What this task involves:
Repeat exactly every line that comes at or after the line containing "Click the unit price field showing 120", through the end of the entries below.
Extracted material section start
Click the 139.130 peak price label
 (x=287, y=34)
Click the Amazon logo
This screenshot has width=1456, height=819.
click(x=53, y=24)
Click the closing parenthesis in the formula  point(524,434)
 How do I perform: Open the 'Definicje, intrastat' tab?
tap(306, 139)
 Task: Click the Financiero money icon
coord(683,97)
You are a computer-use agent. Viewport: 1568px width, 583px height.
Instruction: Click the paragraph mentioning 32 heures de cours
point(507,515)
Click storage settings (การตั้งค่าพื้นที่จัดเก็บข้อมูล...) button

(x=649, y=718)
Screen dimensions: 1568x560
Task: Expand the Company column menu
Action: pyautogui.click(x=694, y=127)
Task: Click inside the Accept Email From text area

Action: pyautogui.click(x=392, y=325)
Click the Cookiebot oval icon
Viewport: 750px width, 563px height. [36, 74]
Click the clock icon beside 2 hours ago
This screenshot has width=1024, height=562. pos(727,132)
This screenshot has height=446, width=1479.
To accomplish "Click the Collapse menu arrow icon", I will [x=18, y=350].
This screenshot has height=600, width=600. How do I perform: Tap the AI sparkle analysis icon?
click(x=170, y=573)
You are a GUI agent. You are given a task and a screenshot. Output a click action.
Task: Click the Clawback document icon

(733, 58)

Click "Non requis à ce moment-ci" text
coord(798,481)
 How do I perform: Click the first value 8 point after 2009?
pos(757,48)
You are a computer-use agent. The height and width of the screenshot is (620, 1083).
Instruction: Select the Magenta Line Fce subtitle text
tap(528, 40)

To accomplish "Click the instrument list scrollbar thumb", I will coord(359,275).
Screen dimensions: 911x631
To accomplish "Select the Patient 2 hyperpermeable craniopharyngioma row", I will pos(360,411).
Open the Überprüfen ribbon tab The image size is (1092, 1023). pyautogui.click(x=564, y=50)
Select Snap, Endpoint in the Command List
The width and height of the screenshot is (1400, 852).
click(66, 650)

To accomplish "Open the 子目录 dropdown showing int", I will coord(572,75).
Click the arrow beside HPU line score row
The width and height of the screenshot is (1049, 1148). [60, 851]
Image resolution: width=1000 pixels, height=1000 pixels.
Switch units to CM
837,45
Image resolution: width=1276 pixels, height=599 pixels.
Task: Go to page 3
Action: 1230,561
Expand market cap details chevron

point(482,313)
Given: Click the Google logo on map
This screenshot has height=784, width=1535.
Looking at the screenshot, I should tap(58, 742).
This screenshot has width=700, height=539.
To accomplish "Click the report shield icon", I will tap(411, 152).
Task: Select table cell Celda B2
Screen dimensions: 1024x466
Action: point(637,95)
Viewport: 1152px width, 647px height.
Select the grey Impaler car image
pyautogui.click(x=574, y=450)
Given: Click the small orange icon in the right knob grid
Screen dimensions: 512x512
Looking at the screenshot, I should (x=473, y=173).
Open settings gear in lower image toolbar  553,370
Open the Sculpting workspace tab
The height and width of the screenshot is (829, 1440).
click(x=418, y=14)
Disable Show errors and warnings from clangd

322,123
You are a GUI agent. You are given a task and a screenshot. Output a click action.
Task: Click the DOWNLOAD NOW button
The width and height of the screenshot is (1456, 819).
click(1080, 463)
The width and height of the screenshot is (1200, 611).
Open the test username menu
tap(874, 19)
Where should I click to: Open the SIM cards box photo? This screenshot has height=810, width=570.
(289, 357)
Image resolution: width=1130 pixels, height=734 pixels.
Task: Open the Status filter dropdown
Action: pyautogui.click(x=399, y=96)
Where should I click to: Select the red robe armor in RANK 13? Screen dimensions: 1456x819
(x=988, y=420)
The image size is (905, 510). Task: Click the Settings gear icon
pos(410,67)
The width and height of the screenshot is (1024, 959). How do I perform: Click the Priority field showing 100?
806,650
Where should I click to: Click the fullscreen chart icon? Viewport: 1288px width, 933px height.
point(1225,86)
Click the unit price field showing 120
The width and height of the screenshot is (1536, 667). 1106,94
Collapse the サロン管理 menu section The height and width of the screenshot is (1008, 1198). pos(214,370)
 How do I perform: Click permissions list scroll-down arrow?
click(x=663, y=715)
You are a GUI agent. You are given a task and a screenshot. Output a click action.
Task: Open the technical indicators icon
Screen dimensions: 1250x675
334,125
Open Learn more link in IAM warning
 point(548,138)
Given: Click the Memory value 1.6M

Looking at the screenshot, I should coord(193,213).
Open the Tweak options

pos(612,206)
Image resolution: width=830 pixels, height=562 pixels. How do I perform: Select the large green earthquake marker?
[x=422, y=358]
Extracted material section end
Response to the task:
Click the unit price field showing 120
The width and height of the screenshot is (1536, 667). 1106,94
Collapse the サロン管理 menu section The height and width of the screenshot is (1008, 1198). pos(214,370)
 How do I perform: Click permissions list scroll-down arrow?
click(x=663, y=715)
You are a GUI agent. You are given a task and a screenshot. Output a click action.
Task: Open the technical indicators icon
Screen dimensions: 1250x675
334,125
Open Learn more link in IAM warning
 point(548,138)
Given: Click the Memory value 1.6M

Looking at the screenshot, I should coord(193,213).
Open the Tweak options

pos(612,206)
Image resolution: width=830 pixels, height=562 pixels. How do I perform: Select the large green earthquake marker?
[x=422, y=358]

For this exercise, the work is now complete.